Supporters of the former English Defence League leader, whose real name is Stephen Yaxley-Lennon, singled out journalists – particularly those believed to be working for the BBC – outside court on Tuesday.
Journalists were asked which organisation they worked for and whether they produced “fake news”, while one individual tried to drag a Press Association video journalist to the ground by their bag.
Members of the crowd also pushed camera operators trying to film Robinson as he left court.
Hundreds of Robinson’s supporters gathered outside the court in the hours before the case was due to be heard and their numbers grew in the build-up.
A counter-demonstration of around 100 people, organised by the Stand Up To Racism group, also arrived ahead of the hearing.
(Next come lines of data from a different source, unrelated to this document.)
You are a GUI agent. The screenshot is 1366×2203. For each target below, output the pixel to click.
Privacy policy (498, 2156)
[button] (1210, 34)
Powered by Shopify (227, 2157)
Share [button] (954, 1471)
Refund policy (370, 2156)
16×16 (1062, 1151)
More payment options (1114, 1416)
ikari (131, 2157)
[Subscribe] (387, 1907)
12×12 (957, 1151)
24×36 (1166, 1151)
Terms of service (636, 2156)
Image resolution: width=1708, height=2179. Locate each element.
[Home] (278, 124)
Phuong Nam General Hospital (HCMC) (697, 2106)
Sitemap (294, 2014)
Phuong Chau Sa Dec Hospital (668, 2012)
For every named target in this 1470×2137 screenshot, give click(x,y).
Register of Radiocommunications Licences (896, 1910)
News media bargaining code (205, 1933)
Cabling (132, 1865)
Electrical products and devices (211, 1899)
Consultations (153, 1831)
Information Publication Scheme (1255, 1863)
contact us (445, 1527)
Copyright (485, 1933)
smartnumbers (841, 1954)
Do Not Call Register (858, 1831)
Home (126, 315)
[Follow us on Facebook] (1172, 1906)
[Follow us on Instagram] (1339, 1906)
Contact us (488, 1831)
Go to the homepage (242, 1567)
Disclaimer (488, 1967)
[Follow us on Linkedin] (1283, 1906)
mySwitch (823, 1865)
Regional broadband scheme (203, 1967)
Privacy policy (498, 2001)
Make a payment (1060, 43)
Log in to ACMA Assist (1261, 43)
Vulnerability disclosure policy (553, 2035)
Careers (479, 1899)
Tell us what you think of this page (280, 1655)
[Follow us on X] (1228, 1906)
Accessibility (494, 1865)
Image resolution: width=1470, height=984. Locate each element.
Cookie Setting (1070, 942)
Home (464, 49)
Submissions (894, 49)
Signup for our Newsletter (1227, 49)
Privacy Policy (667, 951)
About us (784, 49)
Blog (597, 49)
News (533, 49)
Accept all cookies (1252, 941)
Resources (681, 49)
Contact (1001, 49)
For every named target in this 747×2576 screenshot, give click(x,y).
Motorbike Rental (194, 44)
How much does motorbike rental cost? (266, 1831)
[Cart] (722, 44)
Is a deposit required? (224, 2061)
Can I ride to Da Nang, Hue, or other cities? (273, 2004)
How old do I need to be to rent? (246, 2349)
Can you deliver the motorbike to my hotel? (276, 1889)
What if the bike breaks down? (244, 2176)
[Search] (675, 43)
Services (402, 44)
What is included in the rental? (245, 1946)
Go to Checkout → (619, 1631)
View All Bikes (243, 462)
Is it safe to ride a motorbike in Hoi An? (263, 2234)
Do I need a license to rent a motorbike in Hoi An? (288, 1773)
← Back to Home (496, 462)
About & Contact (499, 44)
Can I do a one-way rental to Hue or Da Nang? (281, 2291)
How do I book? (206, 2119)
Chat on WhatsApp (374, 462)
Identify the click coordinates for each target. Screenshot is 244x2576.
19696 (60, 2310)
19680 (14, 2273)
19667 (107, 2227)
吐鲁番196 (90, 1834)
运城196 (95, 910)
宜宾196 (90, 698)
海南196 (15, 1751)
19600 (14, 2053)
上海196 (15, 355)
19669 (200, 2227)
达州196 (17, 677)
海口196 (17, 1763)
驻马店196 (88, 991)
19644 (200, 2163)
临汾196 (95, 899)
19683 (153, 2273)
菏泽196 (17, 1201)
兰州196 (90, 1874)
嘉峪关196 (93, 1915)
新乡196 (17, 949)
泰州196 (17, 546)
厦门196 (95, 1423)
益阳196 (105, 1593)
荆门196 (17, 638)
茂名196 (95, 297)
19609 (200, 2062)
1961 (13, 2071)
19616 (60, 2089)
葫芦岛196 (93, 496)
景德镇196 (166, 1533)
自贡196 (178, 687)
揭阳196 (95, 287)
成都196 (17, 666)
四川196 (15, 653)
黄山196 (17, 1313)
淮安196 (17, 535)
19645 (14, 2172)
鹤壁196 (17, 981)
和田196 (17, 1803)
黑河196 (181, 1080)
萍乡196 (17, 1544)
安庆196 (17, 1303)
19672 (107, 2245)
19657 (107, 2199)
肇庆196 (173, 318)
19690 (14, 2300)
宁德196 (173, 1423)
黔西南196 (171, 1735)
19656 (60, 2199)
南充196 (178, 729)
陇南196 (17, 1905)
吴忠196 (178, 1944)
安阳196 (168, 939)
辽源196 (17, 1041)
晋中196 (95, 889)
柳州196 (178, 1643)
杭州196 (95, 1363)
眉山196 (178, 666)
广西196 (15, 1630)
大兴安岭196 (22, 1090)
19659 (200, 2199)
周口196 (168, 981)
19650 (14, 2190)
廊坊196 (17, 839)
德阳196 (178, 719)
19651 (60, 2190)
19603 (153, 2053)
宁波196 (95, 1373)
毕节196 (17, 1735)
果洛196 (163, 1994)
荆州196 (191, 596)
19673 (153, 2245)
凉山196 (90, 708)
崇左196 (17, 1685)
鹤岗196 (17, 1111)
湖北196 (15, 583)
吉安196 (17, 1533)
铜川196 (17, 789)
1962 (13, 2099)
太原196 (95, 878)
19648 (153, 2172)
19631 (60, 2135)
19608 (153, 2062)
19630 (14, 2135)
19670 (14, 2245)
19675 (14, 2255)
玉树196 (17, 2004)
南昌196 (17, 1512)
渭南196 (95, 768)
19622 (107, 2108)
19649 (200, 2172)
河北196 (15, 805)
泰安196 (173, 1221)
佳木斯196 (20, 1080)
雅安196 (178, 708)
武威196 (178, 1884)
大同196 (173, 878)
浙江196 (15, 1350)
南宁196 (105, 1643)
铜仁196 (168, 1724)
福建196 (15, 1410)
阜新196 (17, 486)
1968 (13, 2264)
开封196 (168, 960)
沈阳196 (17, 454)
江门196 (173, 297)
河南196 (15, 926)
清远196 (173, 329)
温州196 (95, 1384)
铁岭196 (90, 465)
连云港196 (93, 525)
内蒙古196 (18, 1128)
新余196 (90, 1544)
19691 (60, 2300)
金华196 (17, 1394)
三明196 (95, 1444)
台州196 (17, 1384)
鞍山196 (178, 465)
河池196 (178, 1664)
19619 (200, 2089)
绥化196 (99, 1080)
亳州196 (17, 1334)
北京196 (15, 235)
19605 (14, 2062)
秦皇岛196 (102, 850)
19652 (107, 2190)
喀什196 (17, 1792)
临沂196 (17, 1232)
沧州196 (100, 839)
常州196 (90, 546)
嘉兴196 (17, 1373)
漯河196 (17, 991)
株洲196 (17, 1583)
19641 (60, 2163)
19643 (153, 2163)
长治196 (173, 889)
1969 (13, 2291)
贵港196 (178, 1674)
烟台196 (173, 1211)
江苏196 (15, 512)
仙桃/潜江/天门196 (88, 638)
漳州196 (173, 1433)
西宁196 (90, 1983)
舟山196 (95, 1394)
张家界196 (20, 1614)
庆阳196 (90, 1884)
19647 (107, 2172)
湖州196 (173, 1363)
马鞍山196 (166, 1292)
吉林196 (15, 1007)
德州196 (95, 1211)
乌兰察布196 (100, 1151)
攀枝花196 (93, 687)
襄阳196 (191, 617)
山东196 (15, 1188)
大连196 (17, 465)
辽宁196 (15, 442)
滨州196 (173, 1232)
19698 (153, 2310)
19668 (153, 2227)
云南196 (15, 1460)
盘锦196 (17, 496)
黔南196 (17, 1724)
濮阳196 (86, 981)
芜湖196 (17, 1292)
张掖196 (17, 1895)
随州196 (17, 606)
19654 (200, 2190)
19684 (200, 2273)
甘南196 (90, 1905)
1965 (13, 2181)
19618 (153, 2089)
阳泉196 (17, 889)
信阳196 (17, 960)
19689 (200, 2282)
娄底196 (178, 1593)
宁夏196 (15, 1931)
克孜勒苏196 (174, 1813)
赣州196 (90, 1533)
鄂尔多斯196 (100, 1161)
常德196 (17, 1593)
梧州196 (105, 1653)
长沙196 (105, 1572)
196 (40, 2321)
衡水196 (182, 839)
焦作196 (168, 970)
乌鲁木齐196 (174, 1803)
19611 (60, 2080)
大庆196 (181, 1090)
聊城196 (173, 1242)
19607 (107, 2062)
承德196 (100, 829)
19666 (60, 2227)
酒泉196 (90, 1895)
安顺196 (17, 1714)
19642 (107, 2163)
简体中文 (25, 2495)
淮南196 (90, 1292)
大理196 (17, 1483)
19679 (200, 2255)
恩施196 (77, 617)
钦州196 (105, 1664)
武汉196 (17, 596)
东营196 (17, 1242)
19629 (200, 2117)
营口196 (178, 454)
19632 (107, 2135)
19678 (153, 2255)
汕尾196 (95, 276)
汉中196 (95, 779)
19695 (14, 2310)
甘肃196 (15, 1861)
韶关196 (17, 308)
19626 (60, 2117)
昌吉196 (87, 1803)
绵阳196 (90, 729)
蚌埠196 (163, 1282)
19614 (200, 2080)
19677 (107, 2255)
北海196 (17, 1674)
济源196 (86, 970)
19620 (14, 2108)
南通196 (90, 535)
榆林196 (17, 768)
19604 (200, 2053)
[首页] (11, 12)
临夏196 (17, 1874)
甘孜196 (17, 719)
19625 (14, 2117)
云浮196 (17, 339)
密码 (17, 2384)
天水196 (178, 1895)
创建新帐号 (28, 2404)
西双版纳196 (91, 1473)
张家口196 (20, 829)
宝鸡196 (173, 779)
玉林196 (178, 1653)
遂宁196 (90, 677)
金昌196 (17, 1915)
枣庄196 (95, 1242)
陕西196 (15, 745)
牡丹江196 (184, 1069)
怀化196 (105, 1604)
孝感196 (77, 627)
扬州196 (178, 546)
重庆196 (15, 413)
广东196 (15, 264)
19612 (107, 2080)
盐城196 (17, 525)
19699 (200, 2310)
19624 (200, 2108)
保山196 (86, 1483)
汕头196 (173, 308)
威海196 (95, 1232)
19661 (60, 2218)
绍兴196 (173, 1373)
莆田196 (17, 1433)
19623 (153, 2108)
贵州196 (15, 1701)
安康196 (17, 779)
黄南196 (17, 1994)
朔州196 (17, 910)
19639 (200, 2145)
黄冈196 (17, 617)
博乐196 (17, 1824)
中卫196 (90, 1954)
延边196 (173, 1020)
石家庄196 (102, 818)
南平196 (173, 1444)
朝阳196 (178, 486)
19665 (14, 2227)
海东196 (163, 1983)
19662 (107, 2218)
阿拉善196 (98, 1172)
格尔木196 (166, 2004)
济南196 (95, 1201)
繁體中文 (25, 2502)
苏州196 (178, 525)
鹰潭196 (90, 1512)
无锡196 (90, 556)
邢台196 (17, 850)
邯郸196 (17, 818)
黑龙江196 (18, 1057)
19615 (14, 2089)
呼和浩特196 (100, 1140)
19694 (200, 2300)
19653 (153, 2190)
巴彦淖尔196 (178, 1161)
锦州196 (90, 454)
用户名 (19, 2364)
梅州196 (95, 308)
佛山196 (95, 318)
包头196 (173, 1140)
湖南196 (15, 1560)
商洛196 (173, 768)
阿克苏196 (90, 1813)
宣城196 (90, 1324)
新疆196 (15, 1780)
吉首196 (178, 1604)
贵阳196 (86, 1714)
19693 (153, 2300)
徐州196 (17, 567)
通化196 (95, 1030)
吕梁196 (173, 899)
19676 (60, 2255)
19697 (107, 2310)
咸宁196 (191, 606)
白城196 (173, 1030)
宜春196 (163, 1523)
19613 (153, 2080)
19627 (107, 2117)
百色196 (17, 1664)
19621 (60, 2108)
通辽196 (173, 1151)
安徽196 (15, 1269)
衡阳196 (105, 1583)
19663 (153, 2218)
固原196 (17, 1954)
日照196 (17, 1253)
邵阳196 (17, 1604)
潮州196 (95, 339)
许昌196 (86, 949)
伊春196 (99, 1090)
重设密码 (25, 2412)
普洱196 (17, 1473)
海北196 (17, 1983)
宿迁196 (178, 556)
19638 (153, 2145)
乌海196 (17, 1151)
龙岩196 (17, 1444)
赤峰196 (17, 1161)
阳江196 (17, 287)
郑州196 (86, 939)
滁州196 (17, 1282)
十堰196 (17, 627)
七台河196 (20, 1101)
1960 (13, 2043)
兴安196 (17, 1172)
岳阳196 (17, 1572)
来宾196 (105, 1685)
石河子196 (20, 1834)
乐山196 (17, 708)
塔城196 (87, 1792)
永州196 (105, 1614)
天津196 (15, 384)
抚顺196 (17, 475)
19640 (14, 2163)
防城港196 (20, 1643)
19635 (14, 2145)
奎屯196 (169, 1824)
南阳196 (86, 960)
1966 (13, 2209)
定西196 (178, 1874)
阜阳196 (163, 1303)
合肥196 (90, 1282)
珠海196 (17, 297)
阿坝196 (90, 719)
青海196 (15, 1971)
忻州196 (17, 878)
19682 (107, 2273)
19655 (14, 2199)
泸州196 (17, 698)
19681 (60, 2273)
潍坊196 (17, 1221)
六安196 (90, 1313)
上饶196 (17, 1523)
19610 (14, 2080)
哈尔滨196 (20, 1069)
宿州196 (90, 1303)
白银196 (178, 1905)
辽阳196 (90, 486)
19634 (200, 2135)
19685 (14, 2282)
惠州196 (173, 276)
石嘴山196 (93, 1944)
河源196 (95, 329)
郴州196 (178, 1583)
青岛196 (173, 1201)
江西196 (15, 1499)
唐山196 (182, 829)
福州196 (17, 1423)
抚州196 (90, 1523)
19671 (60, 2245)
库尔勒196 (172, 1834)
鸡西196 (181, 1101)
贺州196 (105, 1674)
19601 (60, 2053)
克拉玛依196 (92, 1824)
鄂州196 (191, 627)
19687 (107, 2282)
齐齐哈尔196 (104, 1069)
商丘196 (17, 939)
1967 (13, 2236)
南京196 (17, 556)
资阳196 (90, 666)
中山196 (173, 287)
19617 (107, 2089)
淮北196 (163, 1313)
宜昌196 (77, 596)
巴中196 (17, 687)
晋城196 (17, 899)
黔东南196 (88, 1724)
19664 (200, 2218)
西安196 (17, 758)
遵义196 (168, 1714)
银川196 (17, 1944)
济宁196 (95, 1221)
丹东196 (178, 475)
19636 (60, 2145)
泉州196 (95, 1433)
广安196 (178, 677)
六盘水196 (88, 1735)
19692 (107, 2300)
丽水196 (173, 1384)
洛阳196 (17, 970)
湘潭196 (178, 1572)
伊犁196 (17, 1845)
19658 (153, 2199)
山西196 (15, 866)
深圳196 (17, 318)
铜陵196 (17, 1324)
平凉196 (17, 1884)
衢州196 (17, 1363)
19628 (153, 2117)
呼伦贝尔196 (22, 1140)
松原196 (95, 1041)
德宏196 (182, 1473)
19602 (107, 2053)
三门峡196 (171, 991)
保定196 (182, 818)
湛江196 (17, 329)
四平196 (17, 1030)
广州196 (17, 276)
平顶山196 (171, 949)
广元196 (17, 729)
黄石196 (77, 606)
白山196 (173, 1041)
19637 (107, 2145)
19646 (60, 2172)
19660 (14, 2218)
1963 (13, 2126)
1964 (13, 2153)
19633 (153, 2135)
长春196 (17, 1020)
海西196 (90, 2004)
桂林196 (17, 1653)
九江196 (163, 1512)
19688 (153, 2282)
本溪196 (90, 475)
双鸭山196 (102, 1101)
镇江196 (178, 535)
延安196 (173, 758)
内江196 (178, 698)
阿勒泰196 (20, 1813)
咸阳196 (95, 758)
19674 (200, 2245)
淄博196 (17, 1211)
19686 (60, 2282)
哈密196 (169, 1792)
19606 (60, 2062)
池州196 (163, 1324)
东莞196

The two groups traded chants from a distance of around 50 metres, with shouts of “say it loud, say it clear – refugees are welcome here” being drowned out by those singing Robinson’s name.
He made a brief speech to his supporters as he arrived at court, telling the crowd the case against him was “politically motivated”.
As the hearing progressed, hundreds of supporters waited outside periodically chanting “we want Tommy out”.
After the court’s decision to give the go-ahead for fresh contempt of court proceedings against Robinson was announced, the crowd booed and chanted “shame on you”.
Speaking after the ruling, Robinson berated “the fake news media” he claimed had misreported proceedings and accused journalists of “hounding” him as he arrived at court.
As Robinson was speaking, a cameraman was identified by members of the crowd as working for the BBC and had to be ushered away by a colleague.